**Set exercise:** Reproduce word for word the stretch of the material below from the line containing "Open the What are cookies? link" through the line containing "Looking at the screenshot, I should [x=19, y=185].".

------ Source material ------

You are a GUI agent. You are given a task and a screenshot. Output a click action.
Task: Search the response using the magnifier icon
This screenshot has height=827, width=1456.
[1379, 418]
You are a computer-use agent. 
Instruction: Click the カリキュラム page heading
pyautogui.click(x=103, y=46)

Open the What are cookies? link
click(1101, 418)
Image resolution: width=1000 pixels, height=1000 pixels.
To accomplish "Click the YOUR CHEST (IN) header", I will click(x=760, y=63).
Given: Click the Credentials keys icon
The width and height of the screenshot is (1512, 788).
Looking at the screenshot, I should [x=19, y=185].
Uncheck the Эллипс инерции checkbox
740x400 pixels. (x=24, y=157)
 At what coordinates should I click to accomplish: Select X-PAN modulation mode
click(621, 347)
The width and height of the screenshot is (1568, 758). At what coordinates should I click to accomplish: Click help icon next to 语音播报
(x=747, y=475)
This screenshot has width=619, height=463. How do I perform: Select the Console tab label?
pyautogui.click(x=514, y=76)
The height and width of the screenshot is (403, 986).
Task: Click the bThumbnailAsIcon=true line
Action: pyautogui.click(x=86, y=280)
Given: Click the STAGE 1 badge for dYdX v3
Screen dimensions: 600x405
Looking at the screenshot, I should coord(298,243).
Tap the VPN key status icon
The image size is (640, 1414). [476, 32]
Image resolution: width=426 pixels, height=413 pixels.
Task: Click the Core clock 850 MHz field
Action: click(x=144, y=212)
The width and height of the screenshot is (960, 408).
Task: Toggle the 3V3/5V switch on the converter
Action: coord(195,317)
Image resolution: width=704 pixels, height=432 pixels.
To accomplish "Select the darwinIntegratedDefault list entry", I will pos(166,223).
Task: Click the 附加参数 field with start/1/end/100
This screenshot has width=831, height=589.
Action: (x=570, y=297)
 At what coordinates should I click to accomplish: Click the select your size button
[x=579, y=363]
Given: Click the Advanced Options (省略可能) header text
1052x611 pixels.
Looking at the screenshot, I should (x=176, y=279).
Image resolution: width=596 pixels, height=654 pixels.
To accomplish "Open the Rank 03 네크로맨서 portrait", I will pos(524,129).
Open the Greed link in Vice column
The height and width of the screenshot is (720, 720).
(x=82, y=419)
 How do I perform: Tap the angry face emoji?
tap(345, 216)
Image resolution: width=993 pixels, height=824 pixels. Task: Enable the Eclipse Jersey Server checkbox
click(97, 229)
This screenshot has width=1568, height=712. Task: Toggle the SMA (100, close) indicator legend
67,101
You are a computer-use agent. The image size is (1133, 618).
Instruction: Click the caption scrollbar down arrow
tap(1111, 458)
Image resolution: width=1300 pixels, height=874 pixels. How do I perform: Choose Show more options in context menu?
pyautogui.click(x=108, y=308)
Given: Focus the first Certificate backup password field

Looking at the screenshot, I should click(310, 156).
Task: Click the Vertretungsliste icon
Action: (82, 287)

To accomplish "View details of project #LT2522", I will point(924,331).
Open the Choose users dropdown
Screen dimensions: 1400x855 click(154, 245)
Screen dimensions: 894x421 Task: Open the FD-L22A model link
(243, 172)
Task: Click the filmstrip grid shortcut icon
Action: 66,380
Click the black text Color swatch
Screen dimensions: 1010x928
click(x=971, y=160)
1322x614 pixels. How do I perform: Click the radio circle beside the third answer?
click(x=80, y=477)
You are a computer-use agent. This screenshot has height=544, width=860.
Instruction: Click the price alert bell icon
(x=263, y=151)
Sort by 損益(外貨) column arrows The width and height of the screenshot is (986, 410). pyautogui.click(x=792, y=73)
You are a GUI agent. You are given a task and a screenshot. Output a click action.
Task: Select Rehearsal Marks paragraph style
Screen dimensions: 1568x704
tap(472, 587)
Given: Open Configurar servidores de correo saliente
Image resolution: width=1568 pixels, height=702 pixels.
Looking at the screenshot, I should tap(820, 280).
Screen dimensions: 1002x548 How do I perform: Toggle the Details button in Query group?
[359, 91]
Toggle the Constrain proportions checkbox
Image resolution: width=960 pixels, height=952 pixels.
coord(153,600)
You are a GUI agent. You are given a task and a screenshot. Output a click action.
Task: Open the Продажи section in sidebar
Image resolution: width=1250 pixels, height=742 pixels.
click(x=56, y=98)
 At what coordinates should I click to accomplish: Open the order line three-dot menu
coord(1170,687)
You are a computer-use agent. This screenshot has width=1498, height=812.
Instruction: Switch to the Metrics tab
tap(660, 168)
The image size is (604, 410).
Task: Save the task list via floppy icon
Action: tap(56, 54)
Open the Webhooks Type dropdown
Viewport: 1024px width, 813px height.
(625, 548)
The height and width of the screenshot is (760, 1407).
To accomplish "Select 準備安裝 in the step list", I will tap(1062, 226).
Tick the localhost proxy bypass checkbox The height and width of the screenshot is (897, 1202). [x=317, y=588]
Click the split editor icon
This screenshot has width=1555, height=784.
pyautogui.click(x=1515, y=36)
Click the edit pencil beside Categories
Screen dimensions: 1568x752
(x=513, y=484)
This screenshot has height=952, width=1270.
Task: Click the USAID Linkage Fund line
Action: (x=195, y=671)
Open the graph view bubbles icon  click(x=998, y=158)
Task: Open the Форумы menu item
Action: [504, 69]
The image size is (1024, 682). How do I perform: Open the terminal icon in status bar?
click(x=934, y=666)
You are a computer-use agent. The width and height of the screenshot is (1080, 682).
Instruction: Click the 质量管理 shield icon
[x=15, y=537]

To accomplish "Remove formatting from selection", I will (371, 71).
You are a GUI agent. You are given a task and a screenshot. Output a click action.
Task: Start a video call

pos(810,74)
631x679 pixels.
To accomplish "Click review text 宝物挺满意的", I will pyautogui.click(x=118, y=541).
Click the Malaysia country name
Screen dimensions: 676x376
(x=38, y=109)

------

**Finished exercise:**
Open the What are cookies? link
click(1101, 418)
Image resolution: width=1000 pixels, height=1000 pixels.
To accomplish "Click the YOUR CHEST (IN) header", I will click(x=760, y=63).
Given: Click the Credentials keys icon
The width and height of the screenshot is (1512, 788).
Looking at the screenshot, I should [x=19, y=185].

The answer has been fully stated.